Step Two – Is Your Company Ready?
Before any company can begin to answer this question, it is important to analyse the motivations behind moving towards Circularity. Most businesses are focused on two core elements:
(1) Profits or shareholder value; and
(2) Sustainability for the long term, not just financial sustainability but also adequate supply of resources (natural, biological, human), environmental and social impact, stability in the supply chain and customer acceptance of products and services.
The transition to circular systems is not a philanthropic scheme, nor a CSR programme but a genuine opportunity to rethink a company’s business model and manage natural, biological and man-made resources, which has the possibility to bring about significant cost savings. The need for analysis of existing products and product – service models in support of the circular economy is growing. Ask yourself the question “Which combination of product and service performance is needed?” The questions below and further analysis is something every entrepreneur should ask him or herself before embarking on the circular economy adventure.
Rethink Your Actual Business
(1) What is your real core business? Is it the delivery of a product or process?
(2) What do users of your product really need?
Rediscover Your Business
(3) What materials (natural, biological & man-made) or resources do you use in the day-to-day operations of your company?
(4) Where does the products you sell or use end up? If your company provides a service there will be usage of materials / resources. Any company can review the usage of resources during the process of selling a product or providing a service – how can these resources be recovered for reuse, reprocessing, repairing, refurbishing or remanufacturing?
(5) Identify opportunities in the existing day-to-day operations of your business for pilots to apply circular principles.
Redesign Your Products or Services
(6) Look at ways to redesign your products or services for higher material / resource performance. This means thinking how materials can be reused or parts can be easily replaced via module design. What does become waste can be recovered (urban mining) for reprocessing into new materials or products.
(7) Design your service around your relationship with customers
(8) Understand and redesign (if required) the process and products needed for the reliable performance of service to your customers.
At this point you are beginning to grasp all the elements as to what is required to become circular.
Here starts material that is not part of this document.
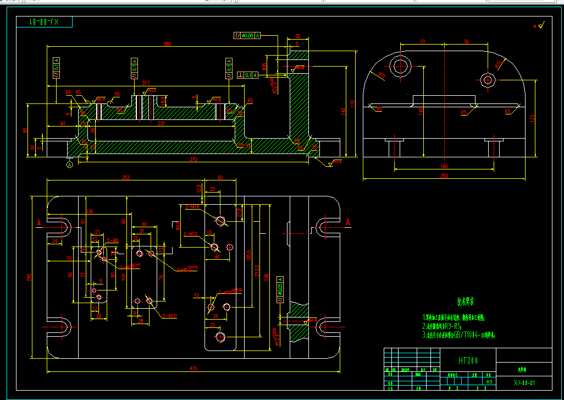Select the surface roughness symbol in the sheet corner

(540, 25)
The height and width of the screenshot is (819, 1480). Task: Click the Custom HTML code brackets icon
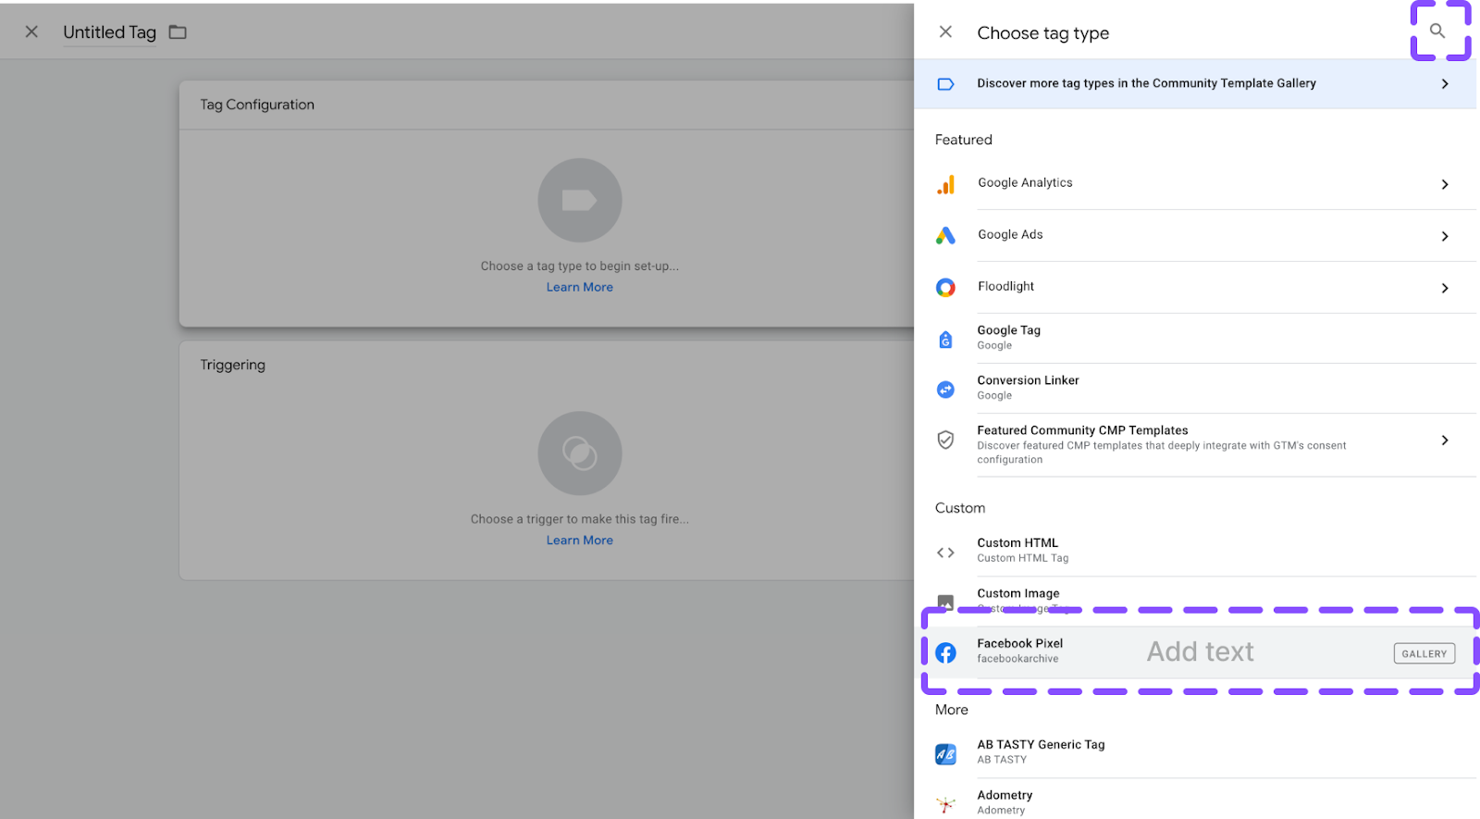[x=945, y=552]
Now it is time to select your team (see Step One for the Eight Skills for a Circular Team).
(9) Who are the people in your company to trust and give space to begin reviewing your company’s business?
(10) How do you create a team that combines the most creative people with the most experienced? Or do you give them separate positions?
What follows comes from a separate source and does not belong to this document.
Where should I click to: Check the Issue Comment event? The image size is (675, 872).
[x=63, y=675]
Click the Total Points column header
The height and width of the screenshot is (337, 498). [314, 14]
Who Are Your Stakeholders and How Do You Involve Them?
Preparing a new or changing an existing business model requires the participation of several stakeholders. Remember, you cannot change a business overnight so these stakeholders are important. Do you know all your stakeholders and do you have ‘buy in’ from all of them?
(11) Is a circular business an ambition of a few individuals or is it largely supported by the company?
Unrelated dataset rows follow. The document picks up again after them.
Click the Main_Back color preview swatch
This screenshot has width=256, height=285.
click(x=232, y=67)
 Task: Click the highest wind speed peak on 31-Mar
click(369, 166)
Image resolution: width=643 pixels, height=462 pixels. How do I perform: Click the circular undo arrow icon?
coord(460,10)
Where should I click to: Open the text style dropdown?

(12) Are you and the team still in the phase of informing staff, company and stakeholders on what the circular economy is all about and searching for benefits. Or is it clear to all stakeholders?
Once you have decided how you will communicate to your stakeholders to get and retain their commitment. Make a check list of your stakeholders and ascertain how much each one knows about the circular economy and their ability to aid in your transition is important to map. What you communicate and how often will also influence their ability to transition to circular values and principles.
What is the Benchmark in Your Industry?
Before deciding on your approach for a circular business model, you want to know what is going on in the world around you. At this moment most industries and markets are still developing their circular business models so few, if any, have reached maturity. This immature phase creates opportunities for you to set the standards and start creating the benchmark. Now is a good time to investigate what is currently going on in your industry. Below is a list where you can start.
♦ Government Regulation
♦ Channel Partners
♦ Legal Considerations
♦ Hiring Specialists
♦ Service Providers
♦ The Globalised Economy
Analysis and Strategy for your Organisation
A company should start with a SWOT analysis to identify and evaluate the internal and external factors that can impact your organisation’s ability to transition to the circular economy. However it should be followed by a TOWS analysis which will provide you with a “call to action” as it forces organisations to really think about how they can improve themselves, how they can guard against threats and become more aware of their expertise and potential shortcomings.